Reynier et al. [34] reported that oocytes with poor fertilization ability contained low numbers of mitochondria. Wai et al. [15] reported that a minimum threshold (50000 copy) is required for fertilization and that the number of mitochondria does not affect the fertilization outcome. In the present study, the mtDNA copy numbers between the two liver conditions were similar in both the GV and after maturation cultures. Mitochondria that are closely associated with the endoplasmic reticulum play a role in calcium release and uptake, and high ATP levels are required for proper calcium oscillation [11, 35]. Furthermore, high mitochondrial membrane potential is closely related to proper CG release [36]. Based on previous studies and the present results, low ATP and fluorescent intensity of the MitoTracker dye in oocytes of DL cows was not attributed to the low mitochondrial quantity but to the low quality of mitochondria. The low mitochondrial functions of oocytes from DL cows likely reduced the fertilization outcome.

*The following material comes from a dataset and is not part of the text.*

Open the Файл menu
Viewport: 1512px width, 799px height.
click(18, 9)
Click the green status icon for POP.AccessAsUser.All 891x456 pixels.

In the present study, causal factors for mitochondrial dysfunction in oocytes derived from DL cows remain unclear. The liver is an important organ with versatile functions, including energy homeostasis and providing endocrinal factors. In our previous study, we characterized the differences between serum and follicular fluid (FF) under two liver conditions. The concentrations of several factors including lactate dehydrogenase, calcium, inorganic phosphorus, and albumin in the serum differ between the two liver conditions [8, 9]. Additionally, the characteristics of FF are closely related to that of the serum, and the FF of DL cows contained significantly lower concentrations of growth factors and albumin and higher total protein than that of HL cows [9]. We reported that the addition of FF collected from DL cows to IVM medium reduced oocyte development [9], but the fertilization outcome was comparatively high. The present study and our previous study [8] showed that culturing oocytes in IVM medium containing FCS increased the rate of abnormal fertilization of oocytes derived from DL cows compared with those from HL cows. Furthermore, oocytes collected from HL cows were divided into two groups and cultured in medium containing 10% of FF collected from HL or DL cows (Supplementary Table 1: online only). Mitochondrial functions in post-IVM oocytes determined by measuring mitochondrial membrane potentials and ATP content were similar between the two follicular origins. This suggests that some beneficial factors contained in the FF may mask the adverse effects of liver damage on the fertilization ability of oocytes, or defects stemming from liver damage had already accumulated in oocytes and granulosa cells before the onset of nuclear maturation. In agreement with this finding, we previously reported that oocytes collected from early antral follicles of DL cows showed low developmental ability compared with those from HL cows [8].

However, further studies are needed to clarify the molecular background underlying liver damage associated with mitochondrial dysfunction and abnormal fertilization.

In conclusion, oocytes derived from cows with liver damage contained low numbers of functional mitochondria, increasing the abnormal fertilization of oocytes because of the incomplete distribution and release of CGs.